Three months after the investigation began, she wrote, the vice provost’s office informed her that it is difficult to prove anything happened with only two people at the scene. She concluded that the university had decided that the preponderance of evidence — the burden of proof in Title IX complaints — did not support her.
Moreover, she says, in spite of her pleas, the school has declined to protect her from encountering the basketball player in shared spaces on campus in the future.
“I have been told to just deal with it and that nothing can be done by YU — not one thing,” she wrote. “It turns out that it’s simply not in the school’s interest to prevent me from running into my rapist again.”
A non-disclosure agreement
Many who read the student’s piece in The Commentator expressed their distaste for the NDA as it was described by the student. “The fact that you were asked to sign an NDA before being protected is unconscionable,” wrote commenter Olivia Friedman.
But the university told the Forward that the student was in many ways free to talk.
“Based on the advice of outside legal counsel, prior to delivery of the report an NDA was signed by the parties in order to protect the confidentiality of the investigation and the integrity of the process,” the university said in a statement. “The NDA did not in any way restrict any party from speaking about the incident or their experience. In addition, at the beginning and throughout the process, the University informs all complainants that they can go to the police with the full support of the University.”
The use of NDAs has come under greater scrutiny recently, said Elana Wien, executive director of SRE Network, a Jewish organization that addresses gender-based discrimination and harassment in workplaces and other communal spaces. She said she welcomed the development.

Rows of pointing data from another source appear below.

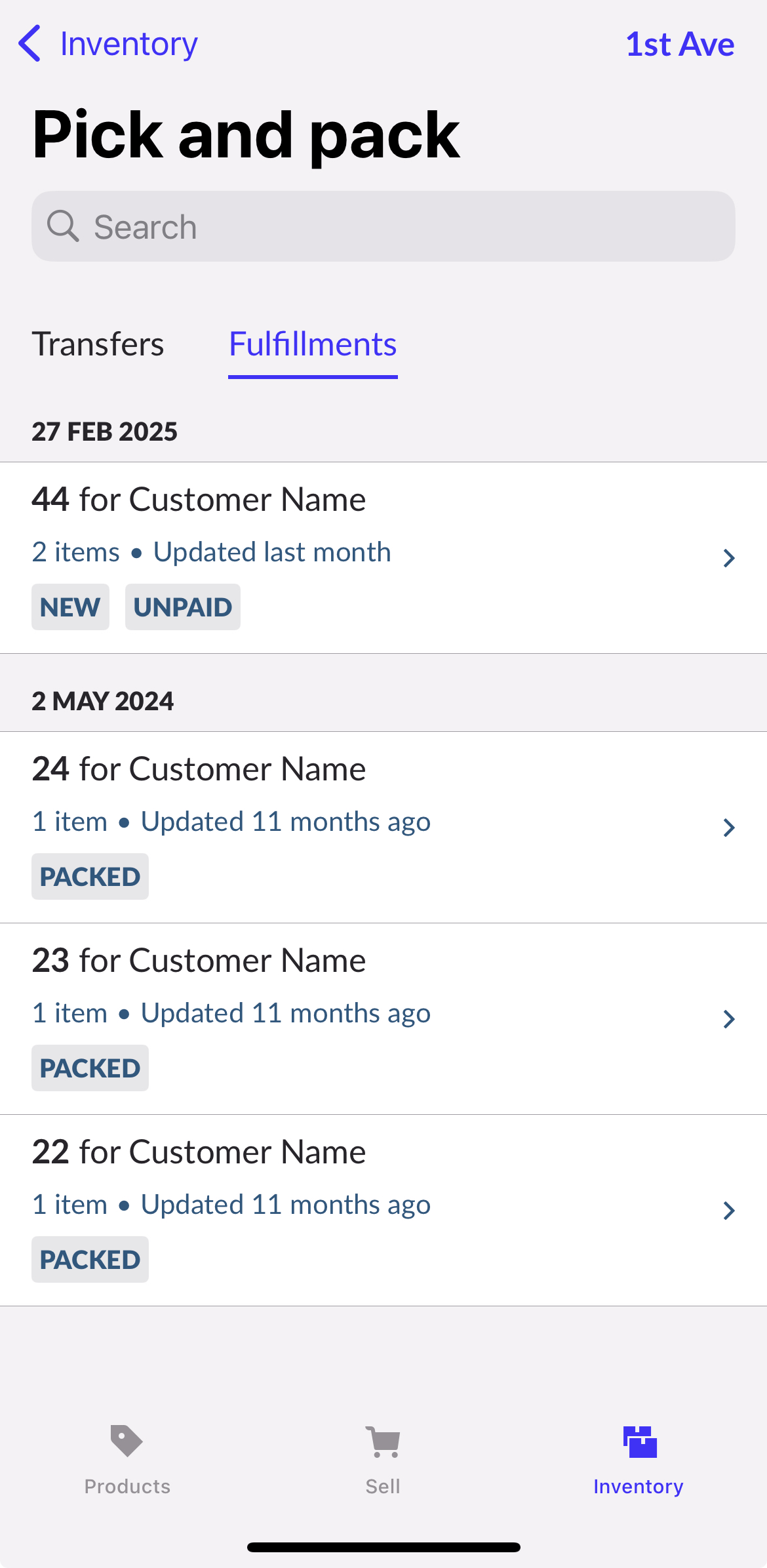Tap the UNPAID status badge
The width and height of the screenshot is (767, 1568).
(183, 607)
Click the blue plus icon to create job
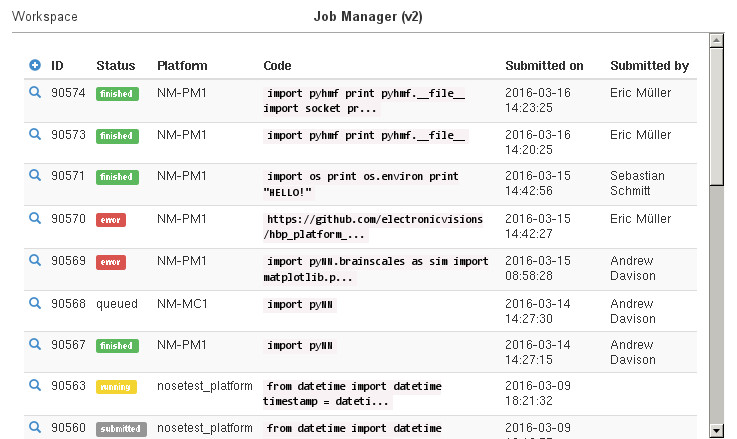This screenshot has width=737, height=439. [x=35, y=66]
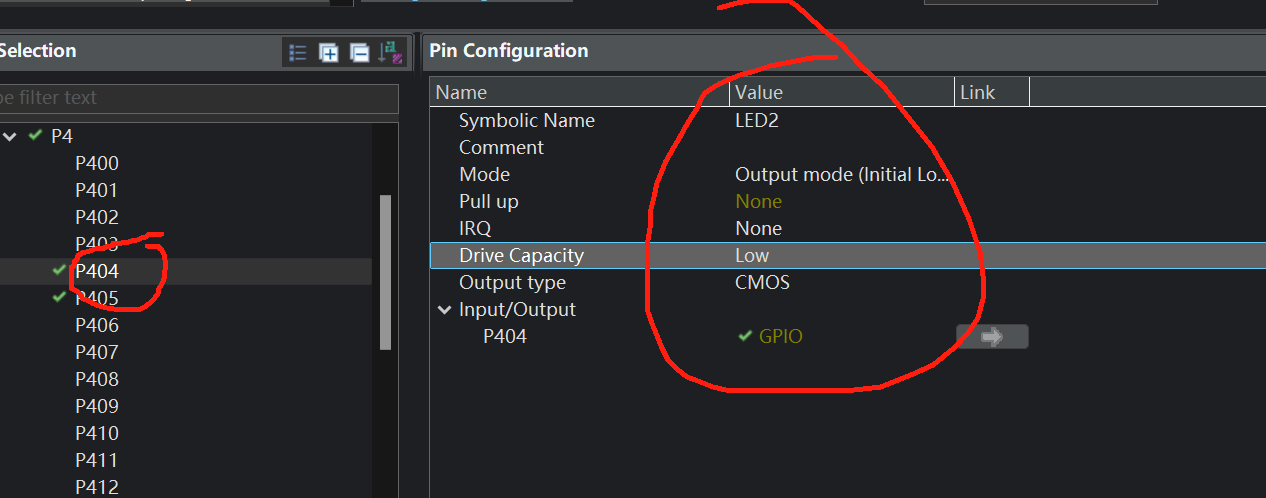Click the Value column header
Image resolution: width=1266 pixels, height=498 pixels.
[842, 92]
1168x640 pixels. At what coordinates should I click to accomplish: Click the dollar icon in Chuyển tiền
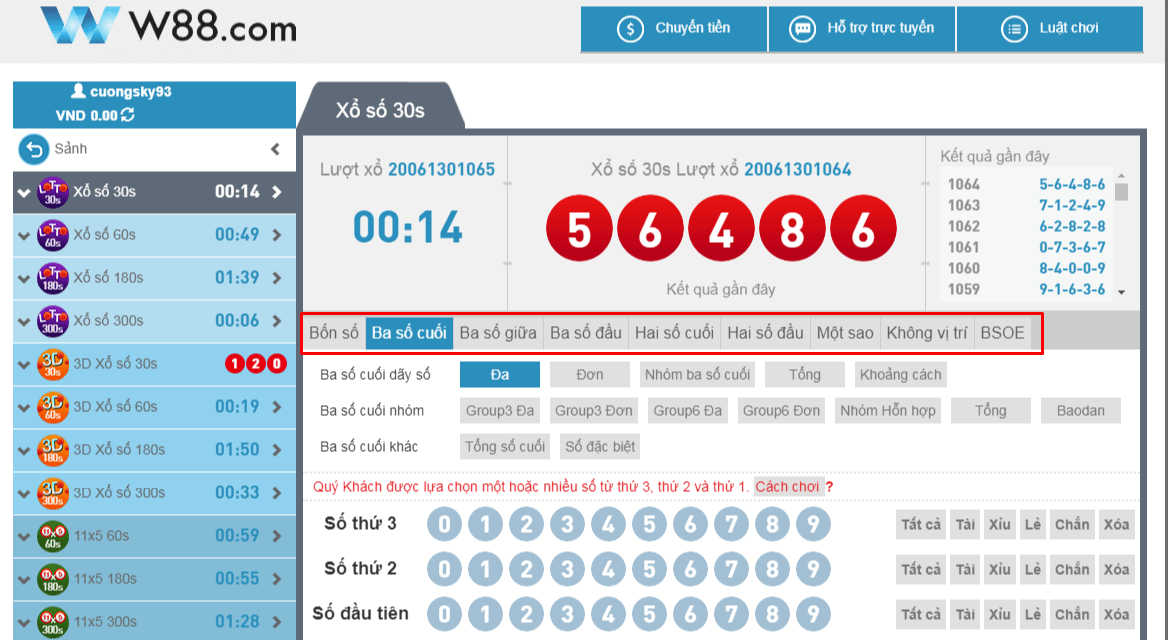[630, 29]
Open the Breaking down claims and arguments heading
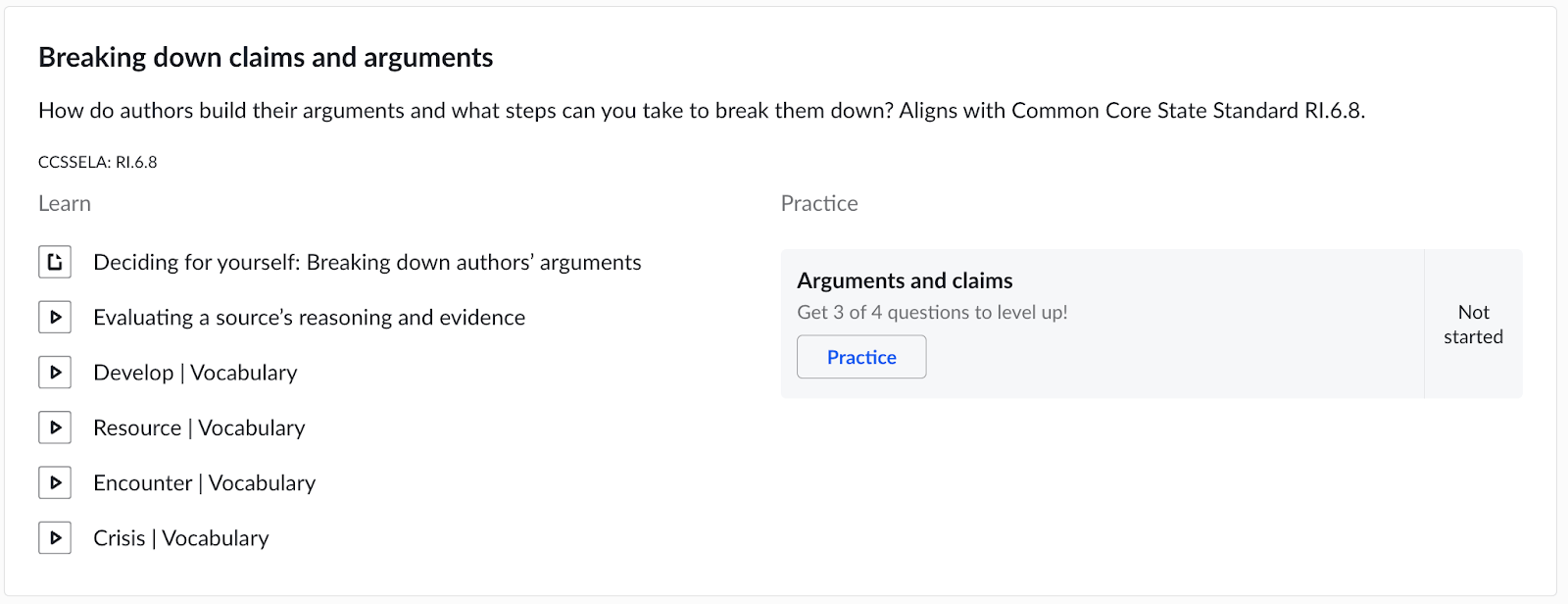This screenshot has height=604, width=1568. [266, 58]
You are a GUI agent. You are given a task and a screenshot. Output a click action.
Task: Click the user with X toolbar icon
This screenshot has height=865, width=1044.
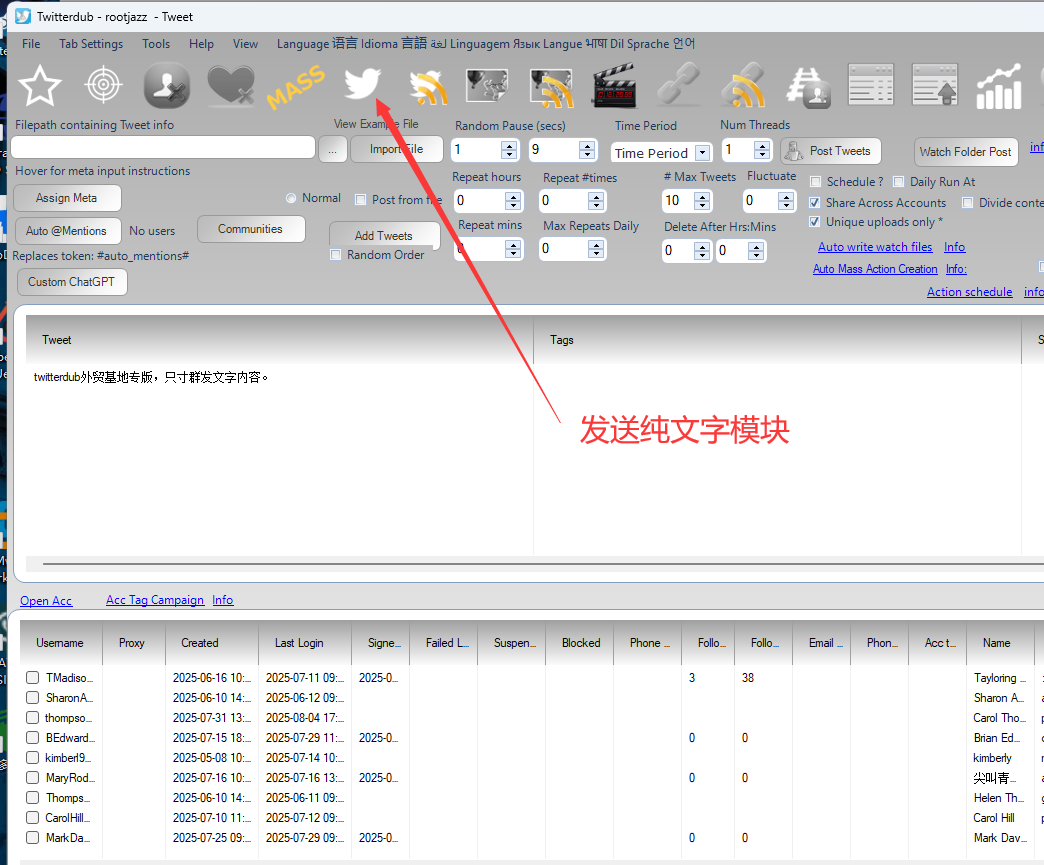pyautogui.click(x=166, y=86)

“We have seen a recent uptick over the past several months of instances of individuals coming forward publicly to share their personal stories of abuse and misconduct in our Jewish community, whether that be historical instances or more recent instances, in some cases breaking NDAs in the process,” said Wien, who is not familiar with or involved with the YU incident.
She said people are speaking up both because they are not getting the accountability they should be able to expect from institutions, and because they “believe a better response is possible.”